An honest par 3 from whatever tee you play. The hole looks benign, so even though there are trees on the right, it is better to stay to the right, not only to avoid the big bunker but also the the hill beyond the bunker slopes steeply away from the green, which can create a tricky up and down
Number 3 of Hills is a long par 5, which parallels the canal on the left. There is a large banyon tree on the right, that acts like a magnet and limits options on the 2nd shot. The shot to the green is a “pick your poison shot” since the sloping, two tier green is protected by a steep bunker on the left, and two trees on the right.
Number 4 of Hills is a very pretty par 4, protected by a pond and steep bunker on the right. A few long hitters may try to fly the pond, but the bunker in front and back makes this, in addition to the length, a very difficult shot. For those who elect to avoid the water (and the hill that slopes to the water) by hitting “a little” left, the bunker on the left, can come into play, so it is better to hit it to the 150 yard mark and then hit a solid second shot to the green
Although number 5 is rated the easiest hole on Hills, the large bunker in front and on the right presents a formidable challenge, and an errant shot on the left will either find the small protecting bunker or go a small hill, requiring a delicate shot back to the green.

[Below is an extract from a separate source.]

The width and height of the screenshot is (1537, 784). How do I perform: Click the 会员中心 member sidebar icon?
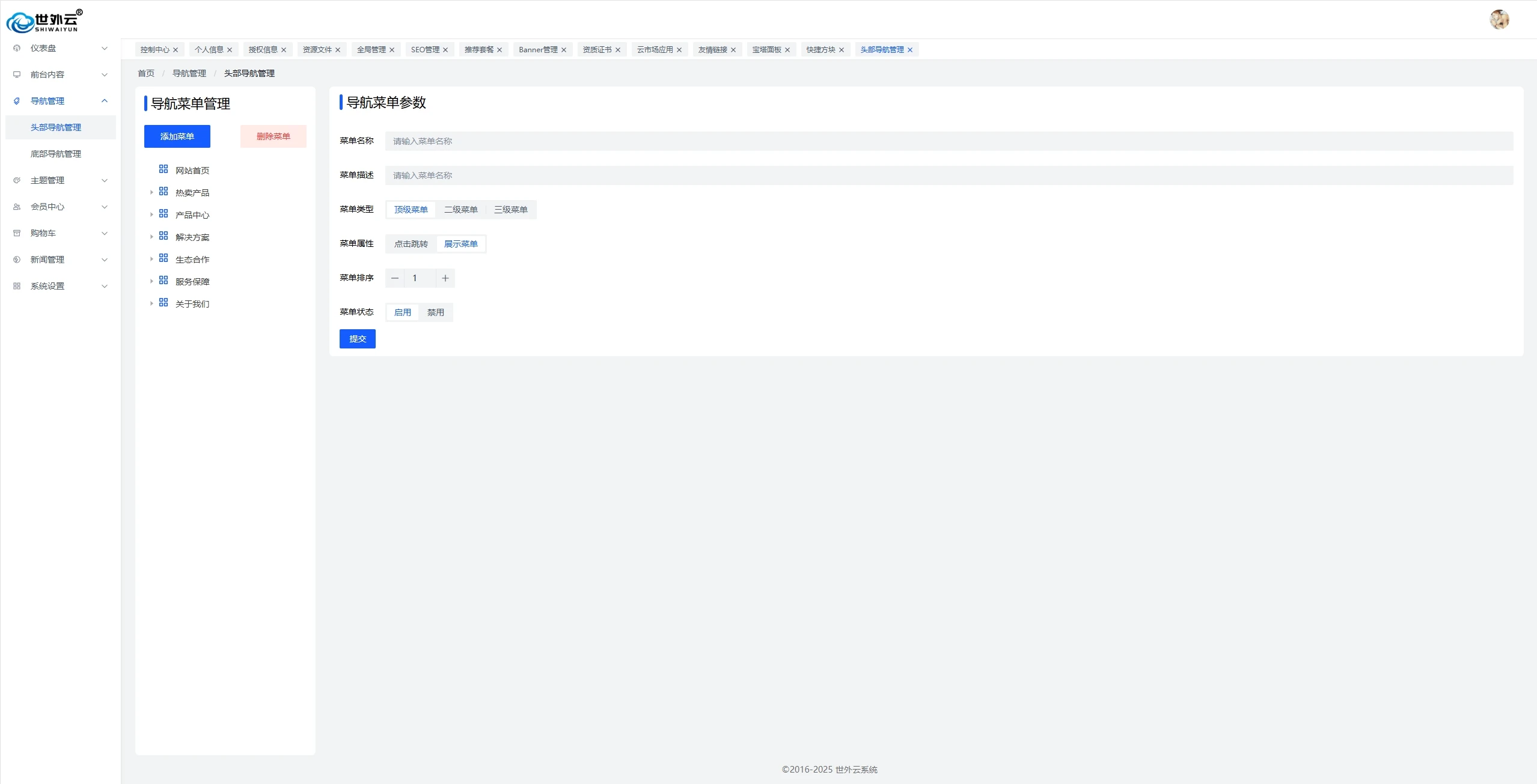click(17, 207)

This long par 4 is the #1 rated hole on Hills. There is a large banyon tree on the right, that acts like a magnet on the drive, and limits options on the 2nd shot. Even a well placed drive is challenging, since the steeply sloping green is protected by bunkers on the right, left, and in the back and the hill on the left runs away from the green.
This relatively innocent looking hole has trouble everywhere. There is out of bounds on the left, water on the right (both on the drive and more importantly on the second shot), and the elevated green is guarded by a steep bunker in the back and on the right, a slight hill on the left which slopes to an area guarded by small shrubs
Number 8 from the Blue tees may be one of the prettiest driving holes on Hills, but regardless of which tee you drive from, the 2nd shot, over the water, to a two tier green is picturesque, and, if the pin is in the upper level, challenging for all players.
Number 9 is the signature hole on Hills, and a great finishing hole. The 90 degree dog leg requires a drive past the bunkers and the trees on the right, to the 150 yard mark. From the 150 yard mark, it is an uphill 2nd shot to an elevated, multi-tier green, protected on the left by water and a cavernous bunker. Rather than challenge the bunker, many players bail out to the left, but, depending on where the pin is, even a chip to the green does not insure a par, since the hole slopes steeply to the left; consequently, a slightly miss hit putt can result in being down a hill and 50 feet from the pin.